Harlan Ellison is an angry man.
For one thing, you might already be aware that he hates the Internet. Actually, the truth is a tad more complicated than that, as he has expressed already in his own inimicable and inexorable fashion. Ellison’s hatred refuses to be pigeonholed so easily, overflowing its boundaries with a combustive energy of creation that reduces even our hottest eruptions of nerdrage here on the Show to mere Fourth of July sparklers waving feebly in the face of Krakatoa.
He is at once a man who will tell you exactly what’s on his fucking mind, and a man infamous for making up stories about his past to see just what level of outrageous lies he could get onto a book jacket.
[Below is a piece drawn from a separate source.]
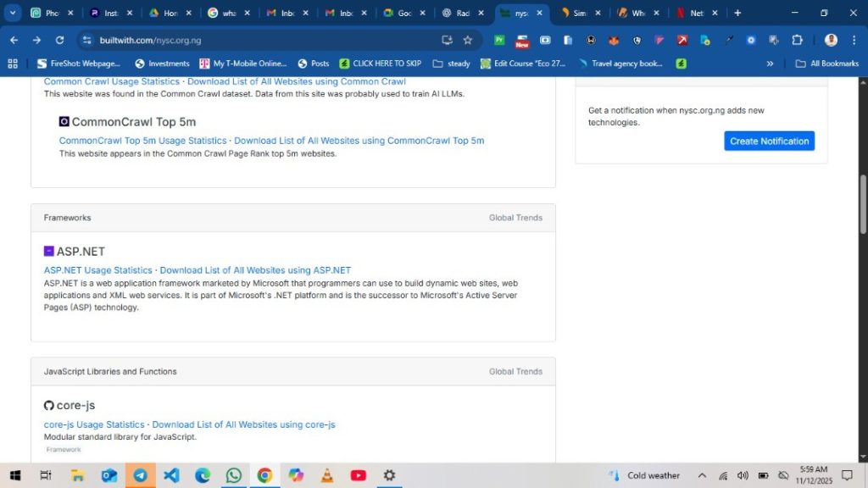868x488 pixels.
Task: Click the address bar URL field
Action: (x=254, y=40)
In an op-ed piece vilifying the Sci-Fi channel he displayed a saved 1952 newspaper clipping where a local reporter in Cleveland had mocked and trivialized his teenage forecasts of space travel:
“This guy was such a jerk-a-zoid that 5 years later when Sputnik went up I came back from where I was, I think I was on leave from the army, and I came back to find this yutz so that I could point out to him – show him the article, which I still had, and show it to him and say, “How does this make you feel, you pin head?” But, unfortunately, he escaped my wrath because he died. “
The text transcript does not properly convey the bitter disappointment in Ellison’s voice in the actual video where he recounted this.
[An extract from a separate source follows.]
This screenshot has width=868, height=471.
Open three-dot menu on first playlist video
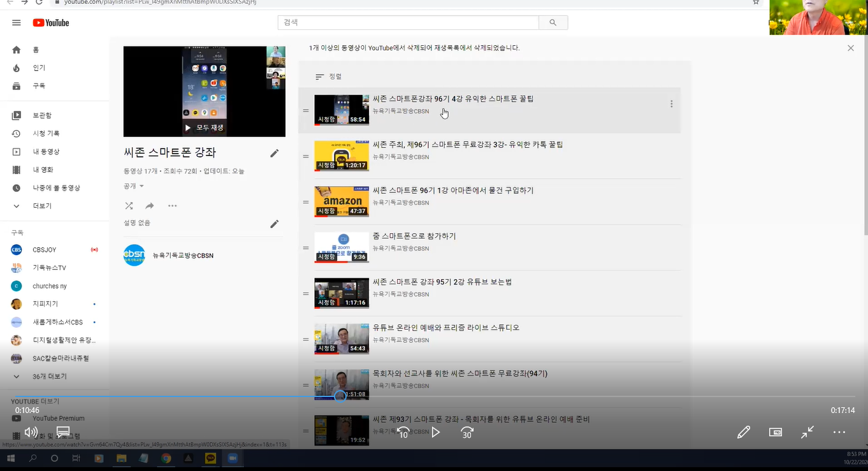(x=671, y=104)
Namby-pamby quitter, this gal.
Now, in 1995 I was blissfully unaware of any of this. Harlan Ellison was just a guy I knew from reading some cool short stories in high school, and I Have No Mouth And I Must Scream was not one of them. I’m pretty sure I picked up the computer game not based on any sort of name recognition, but because at the time I just loved adventure games, and I’d read some review saying this one was a really unique entry in the pack.
Boy howdy. My first indication of just how unique may have been from cracking open the Official Strategy Guide, which I believe I bought at the same time I bought the game. Yeah, you heard me. I’m not too proud to admit this was a fairly regular occurrence, and you know what? It wasn’t all about the cheating. Back in the day those guides sometimes contained extra stuff you couldn’t get anywhere else, rather than just being regurgitations of the game manual (or things you’d nowadays just find for free online). In this case, the Strategy Guide was not only structured like an actual fiction story, but it contained a foreword written by Harlan Ellison himself, explaining exactly why he’d lowered himself to the crass commercialism of doing a video game: Apologia for Temptation.
Long story short, after all the other wheedling and offers of money failed, he felt like he was dared to do it. Because THEY dared to suggest there was something Harlan Could Not Do. So he rolled up his proverbial sleeves and got to work making electronic entertainment for all of us miserable little pukes. Not the kind of entertainment we thought we wanted. The kind we DESERVED. The bullet points of his utmost desires were something rather mindblowing to read when you were used to most of these sorts of forewords being little more than thank-you lists and “Hope you enjoy the ride!” declarations:
- I did not want to build yet another stupid shoot-’em-up arcade monstrosity to aid and abet the popular cultural activity of keeping people stupid and distracted from important matters of live and thought. (Wilde wrote, “There is no sin except stupidity.”) Not for a million bucks.
- It was urgently important for me to devise a game that would stress ethics and courage and kindness as the best tools of intellect to win the game. The nobler you behaved, the better you would do. The meaner and shittier you were, the faster you would crash and burn. Emotionally speaking.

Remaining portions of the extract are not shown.